Current short-term electric load forecasting methods primarily encompass traditional mathematical statistics, machine learning, and hybrid approaches. Traditional methods are well-suited for predicting smooth and highly periodic sequences but exhibit poor performance with highly stochastic loads. Machine learning techniques, including support vector machines [3], artificial neural networks [2], and deep learning [4,5], have gained prominence. In recent years, Recurrent Neural Networks (RNNs) have demonstrated exceptional performance in the field of load forecasting. Long Short-Term Memory (LSTM) neural networks and Gated Recurrent Unit (GRU) neural networks are representative models of the RNN [6]. Among them, GRU simplifies the gating structure of LSTM, reducing the number of parameters and accelerating convergence [7]. Among these, the Gated Recurrent Unit (GRU) neural network is widely adopted for its exceptional capability in handling time-series signals and its relatively simple structure. However, GRU models consider only forward information in sequences, neglecting reverse correlation [8]. To address this limitation, the Bidirectional Gated Recurrent Unit (BiGRU) model has been introduced and has found extensive application in load forecasting. Ref. [9] introduces a short-term power load forecasting technique that integrates convolutional neural networks with BiGRU. The results indicate that the BiGRU network enhances prediction accuracy and more effectively captures long-term dependencies and temporal dynamic features compared to unidirectional GRU networks. Despite the advantages of deep learning methods over traditional approaches, their performance is influenced by data quality, quantity, and model hyperparameters. This poses a persistent challenge for a single model in pursuing optimal prediction outcomes, making it difficult to ensure stable performance.
With the increasing complexity of load data, hybrid forecasting methods that integrate data processing techniques and forecasting models have emerged. These data processing techniques include load series decomposition and correlation analysis of load-influencing factors. Concurrently, to enhance model generalization ability and reduce the complexity of parameter determination, many researchers have incorporated intelligent algorithm optimization into the data processing techniques of hybrid forecasting models and the hyperparameter optimization process. Current sequence decomposition techniques primarily include discrete wavelet transform, Empirical Mode Decomposition (EMD) [10], Ensemble Empirical Mode Decomposition (EEMD) [11], and Variational Mode Decomposition (VMD) [12]. EMD addresses the issue of needing to preset the wavelet basis and the order of the wavelet, but suffers from prominent mode aliasing problems [10]. EEMD mitigates mode aliasing by introducing white noise but leaves residual noise that adversely affects modal decomposition [11]. Ref. [13] has demonstrated that VMD can avoid mode aliasing and improve the prediction accuracy of load components; however, its key parameters are often determined through numerous experiments, leading to suboptimal decomposition effects. Therefore, Ref. [14] presents an adaptive VMD method enhanced by the sparrow optimization algorithm, which, despite its potential, suffers from slow convergence and a propensity to fall into local optimum [15]. Furthermore, the hyperparameters of the prediction model are typically determined through multiple trials, limiting the enhancement of prediction performance. Ref. [16] proposed a hybrid prediction model based on sequence component reorganization and a temporal self-attention mechanism. This method employs the central frequency method to determine the number of VMD components, demonstrating the advantages of combining VMD technology with deep learning models for prediction. However, it did not address the critical impact of hyperparameter optimization on model performance. Therefore, it is evident that incorporating VMD technology in hybrid prediction models is notably advantageous, and the prediction models must include efficient optimization algorithms to maximize prediction efficiency and model generalization capability.
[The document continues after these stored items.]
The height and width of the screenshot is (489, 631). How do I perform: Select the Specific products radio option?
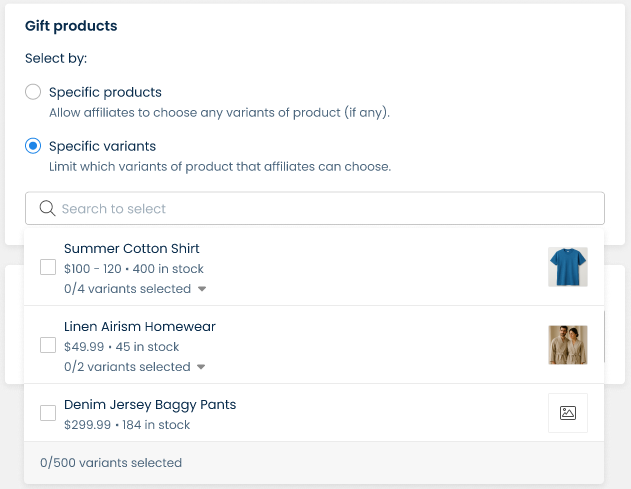tap(33, 92)
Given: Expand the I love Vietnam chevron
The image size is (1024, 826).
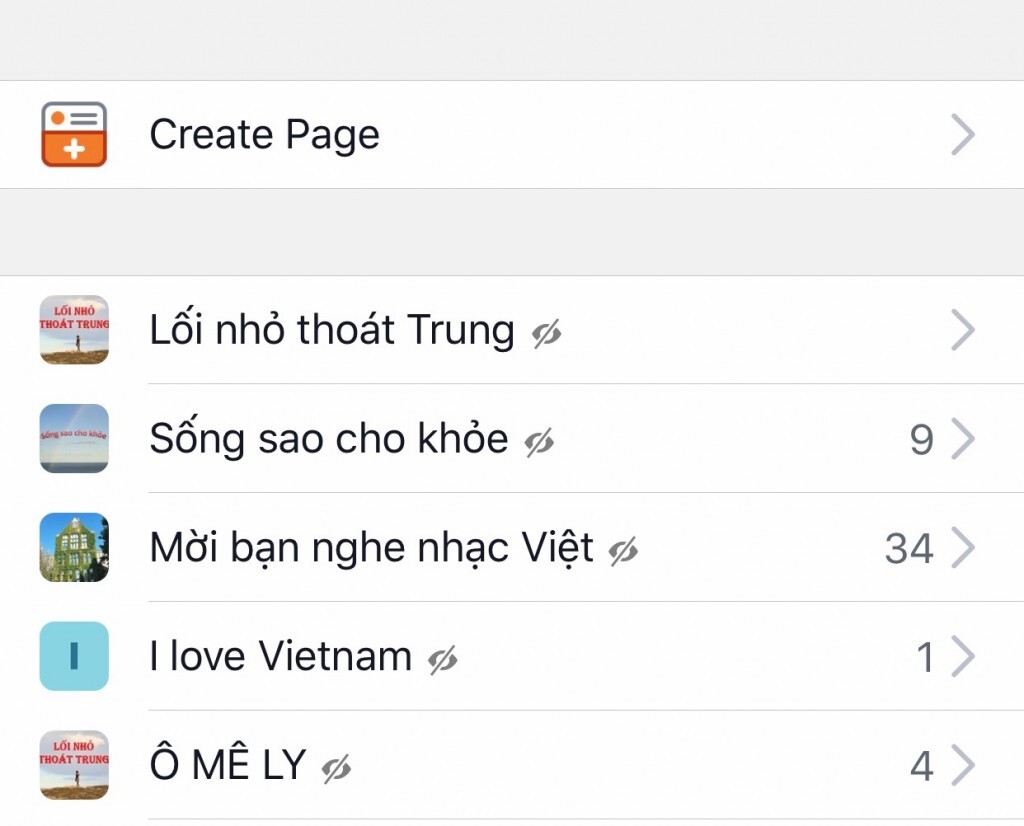Looking at the screenshot, I should (962, 657).
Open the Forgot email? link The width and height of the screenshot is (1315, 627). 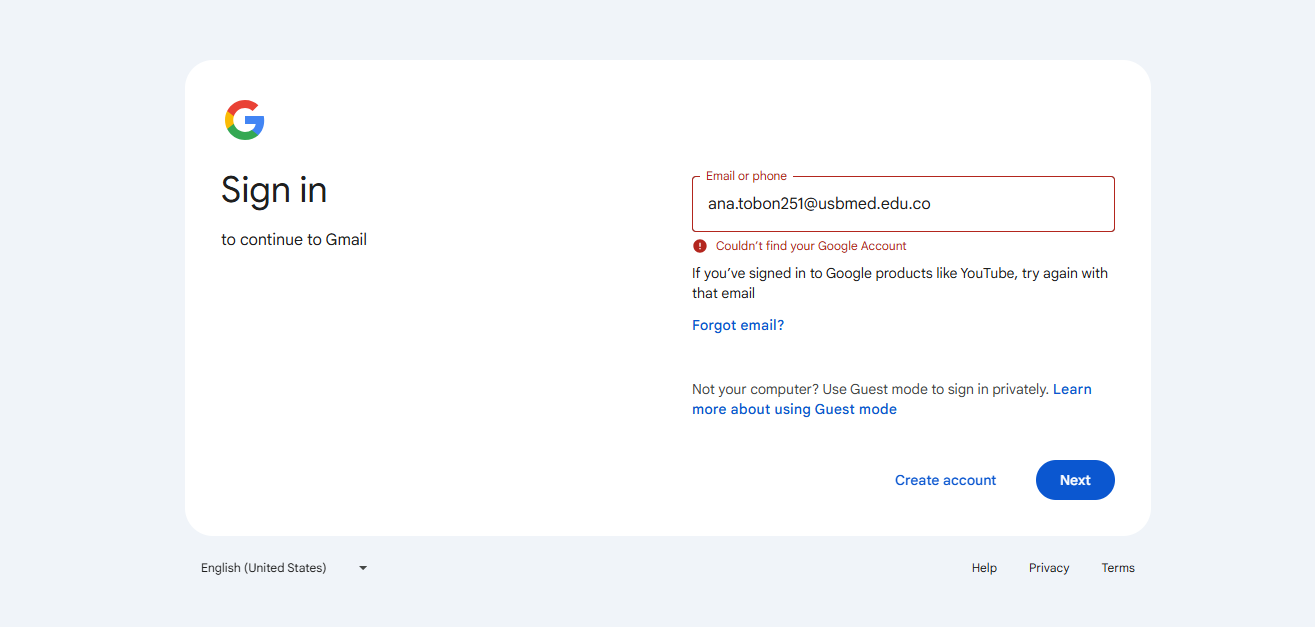(x=738, y=325)
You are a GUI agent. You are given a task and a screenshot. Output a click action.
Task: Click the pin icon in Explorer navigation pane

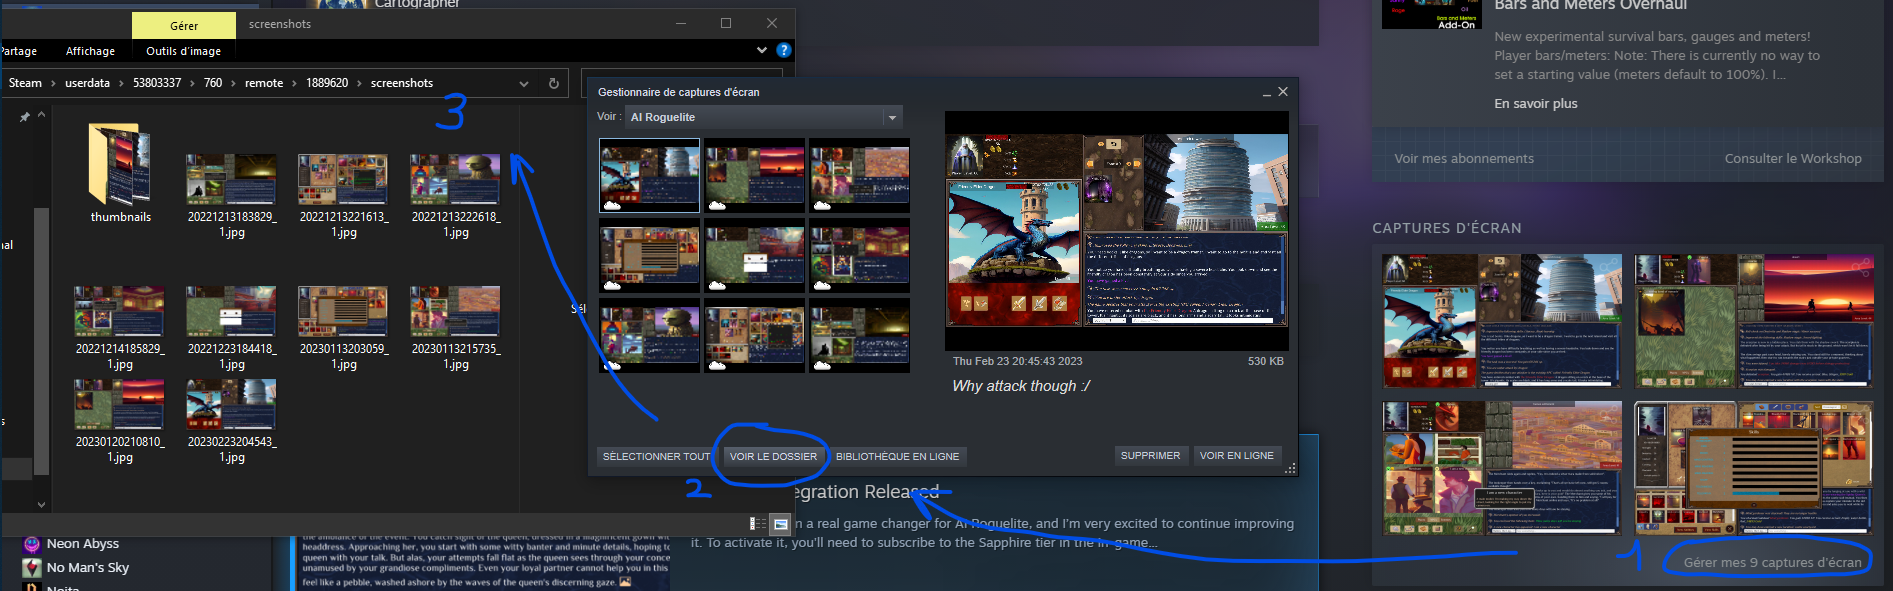(x=24, y=117)
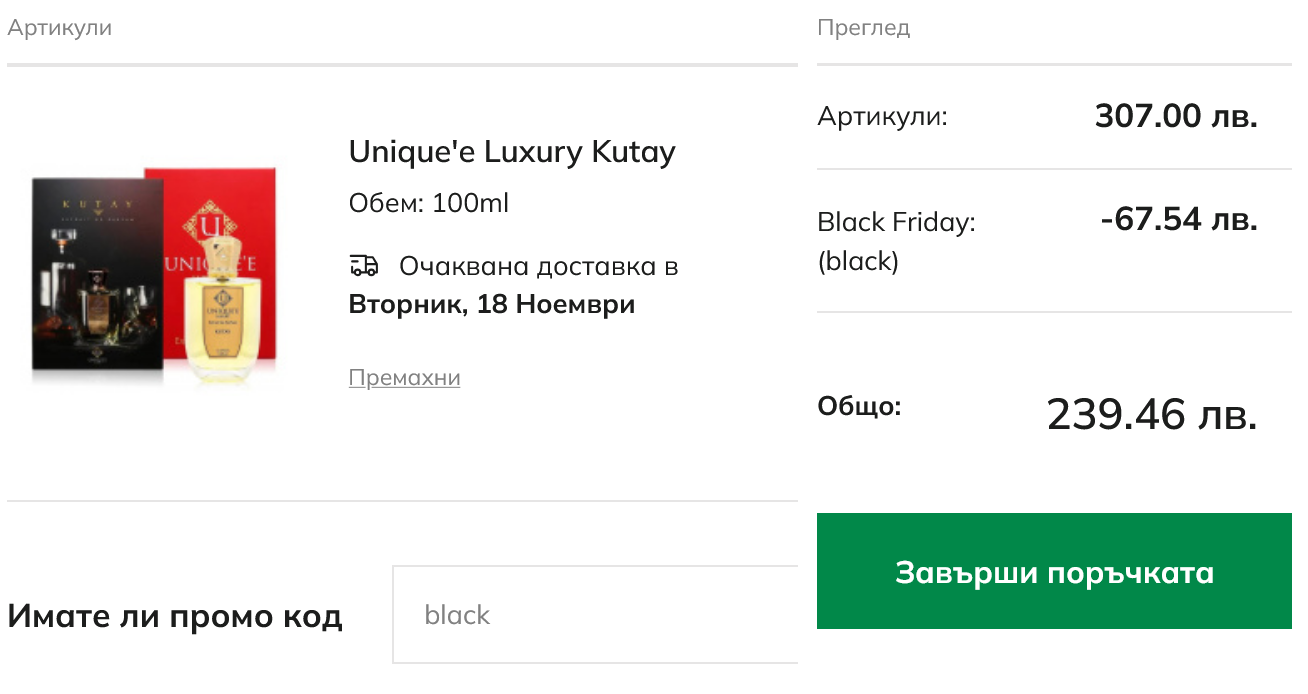This screenshot has height=694, width=1308.
Task: Click the Unique'e Luxury Kutay product thumbnail
Action: click(x=155, y=277)
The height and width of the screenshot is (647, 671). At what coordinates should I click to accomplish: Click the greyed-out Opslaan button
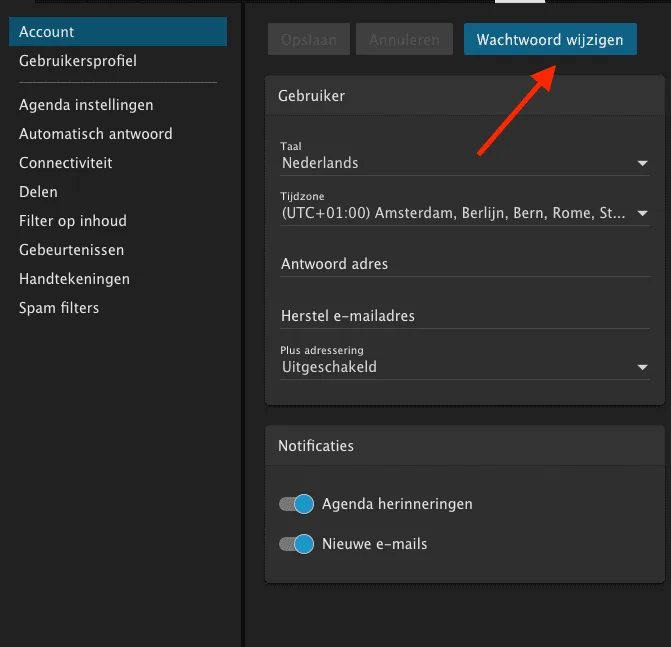pos(309,40)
Most existing prediction methods rely on multivariate input feature sets to mine data features. However, an excessive number of features can significantly burden model convergence, adversely affecting prediction performance. Therefore, analyzing the correlation of load-influencing factors and downscaling the input features is crucial [14]. Refs. [17,18] utilized the conditional mutual information method and the maximal information coefficient method, respectively, to select optimal features. However, both approaches overlooked the consideration of redundancy among the influencing factors of the load, resulting in redundant features that reduced prediction accuracy and increased computational burden. Ref. [19] describes the minimum Redundancy Maximum Relevance (mRMR) algorithm, which is designed to select feature subsets that are highly relevant to the target while minimizing redundancy. Refs. [20,21] introduced mRMR into the selection of input feature sets for load forecasting and used the fruit fly optimization algorithm and the improved particle swarm optimization algorithm to optimize network hyperparameters, thereby enhancing prediction performance. However, these methods determine the optimal number of features through multiple trials aimed at minimizing prediction error, resulting in computational inefficiency and unstable outcomes. Ref. [22] employs an improved particle swarm optimization algorithm to determine the optimal number of features for the mRMR algorithm, yet the prediction model’s hyperparameters are still determined through multiple trials, rendering the model less adaptive. It is evident that the existing studies seldom consider the interdependence between feature selection and model hyperparameter determination. Both sets of parameters are typically determined using traditional meta-heuristic optimization algorithms and manual test methods, without employing a synergistic determination approach. Furthermore, traditional meta-heuristic optimization algorithms face challenges such as poor population diversity, low search accuracy, and slow convergence speed [23], which limit the model’s prediction efficiency and generalization ability.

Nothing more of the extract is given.